OS/Z? Team size? 24x7 etc? Gimme scope fer crying out loud.
This means you have notifications arriving, the next most important trick is
some statistical trick whose exact name eludes me at the moment (tis Friday
in Aus, I am male... beer is GOOD). The main point being you can either
generate false alerts or not. If you don't generate enough false alerts, you
are missing valid alerts. IMHO, I received nothing but valid alerts, which
always left me suspicious I was missing some, so I had to manually
investigate. Just as well I did lol. So, get the boundaries loosely enough
defined you have a reasonable level of alerts generated where you blind sign
off or pass the buck as its NOT your responsibility.

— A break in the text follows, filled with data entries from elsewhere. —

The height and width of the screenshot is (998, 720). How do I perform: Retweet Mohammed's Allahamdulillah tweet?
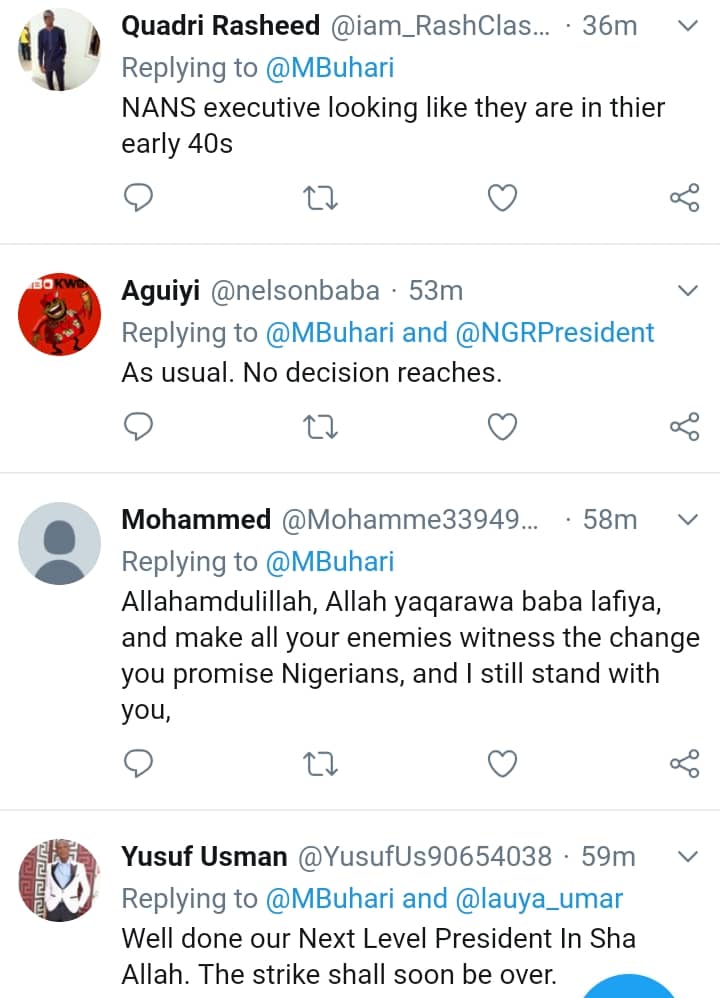(321, 764)
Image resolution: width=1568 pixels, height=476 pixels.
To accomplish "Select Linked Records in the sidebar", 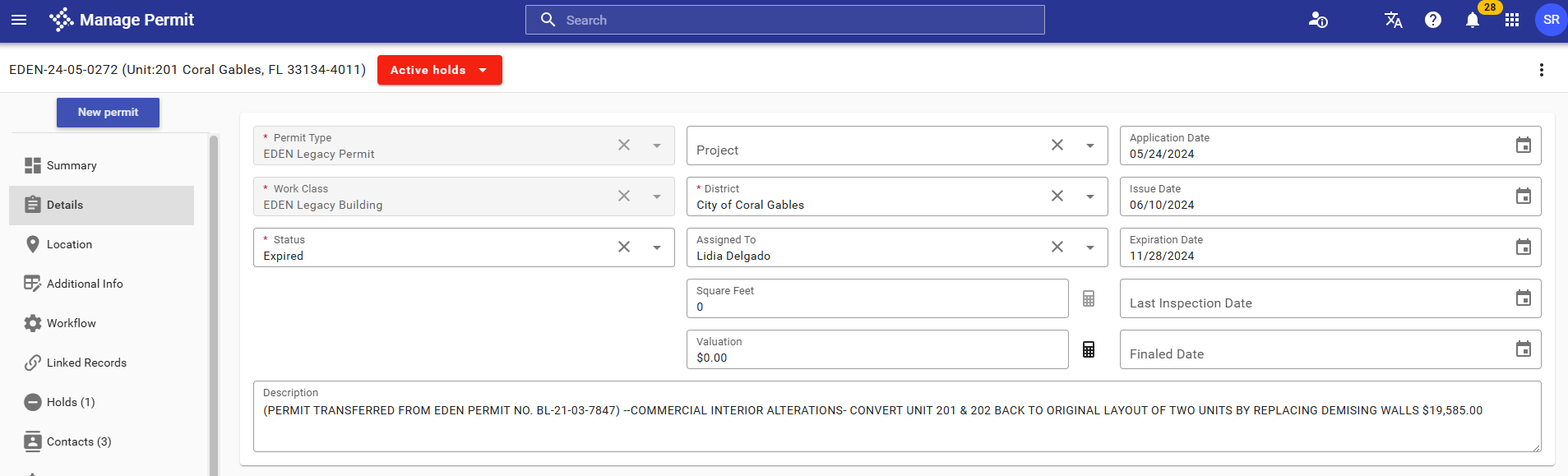I will click(x=86, y=363).
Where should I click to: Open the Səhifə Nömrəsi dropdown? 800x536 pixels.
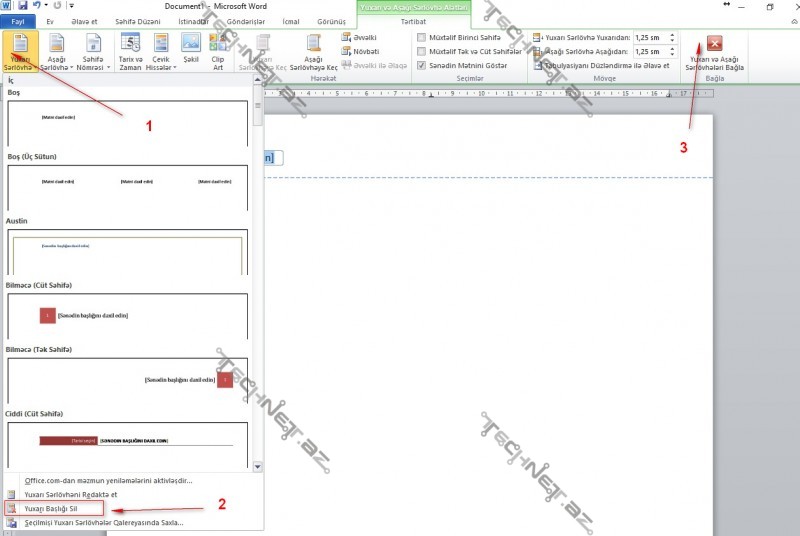tap(93, 51)
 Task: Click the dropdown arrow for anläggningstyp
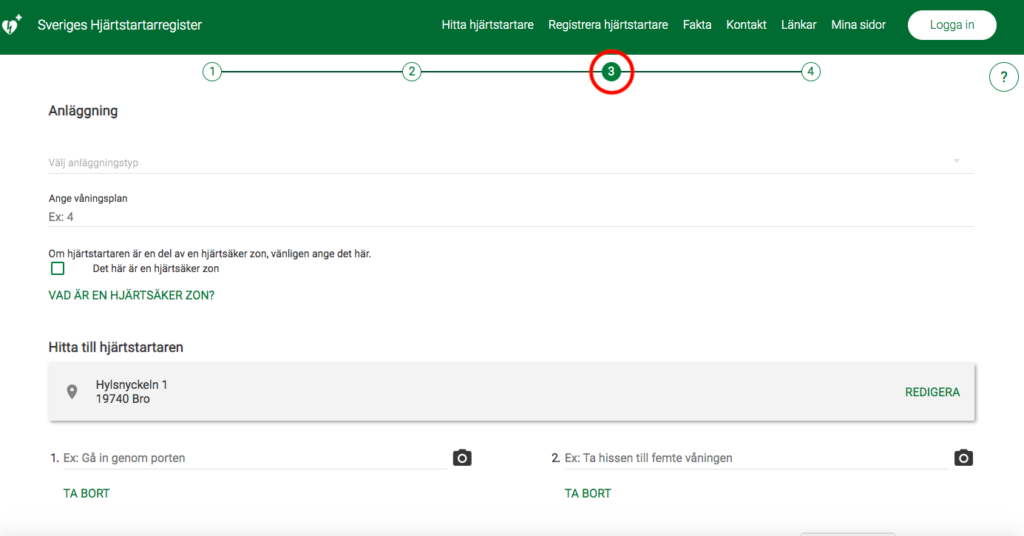[x=956, y=161]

That then leads to the next point - stay within scope until yer got
everything perfect. As Andrew Plato says, it just doesn't exist. Reducing
the scope leads one to disagree, but scope is scope and you've got one of
the biggest balls (ballroom required PUH-LEASE, this is a clean
conversation) of all.
So really, right now you have work to do and its all about keeping a track
of your doco. Now we come to content management systems.
In their simplest forms, eg ISO9001 etc, one keeps a register of
documentation. IMHO, its an excel document with listings of documents and
their droll details. *snorts*
Again, as Andrew is so happy to point out anytime you like, process can be
over cumbersome. You need to free yourself to write without burden. My
register is called a dir drive:/root/*.*. If I want more details, I can easy
write a macro (= goto www.mvps.org/word and search me out the pre-done I
think (???) or write from scratch, about the same time really :-)
Change history available via VSS, so no need IMHO (in the same vein as
Andrew's thrust) to track it manually. Literally, at release time, if you
want to include change history, compare your new one vs the last and send an
email to the leaders to print and show their shift. Those that need to know
will pick it up or have no recourse in any case anyway :-) They generally
pick it, first thing each team does is check out changes THOROUGHLY. They
are the problem spots for the night lol :-) Again, proper integration into
the CM system will give them your notes on this anyways as part of your sign
off <lol!>.
Automation gets smick when you press a publish button, and it goes to print
as many copies as required, addressed with a cover page to the department,
with instructions to the print ops to examine the cover page of all PREFIX*
documents, plus turns cement to goo and rips ze html out to the intranet,
und zen converts ze thing into your domino pizza for online consumption via
that 'media'.
Thats where you go full circle and come back to looking at your excel
spreadsheet again. But I need to track the destinations ! you cry. Nope, its
document based. Assign all your documents a type and an audience and you can
auto generate destinations that are 95% accurate. Keep those properties WITH
(IN) THE DOCUMENTS, not off in some vaguely linked spreadsheet.
After I finish the 'presentation control' for word, I intend on producing
the 'library control' set to help aid this. I'll speak about this more in
about 3 years :-)
Anyways, marrow it down if you want some more meat. (Now there's a tern of a
phrase)
Steve Hudson, Word Heretic
HDK List MVP
Word help and tools: heretic -at- tdfa -dot- com
-----Original Message-----
From: Benjamin J.
Any automation practices out there that you are proud to call your own or
that you know exists and would like to share? Any automation story or advice
pertaining to docs during the SDLC would be appreciated.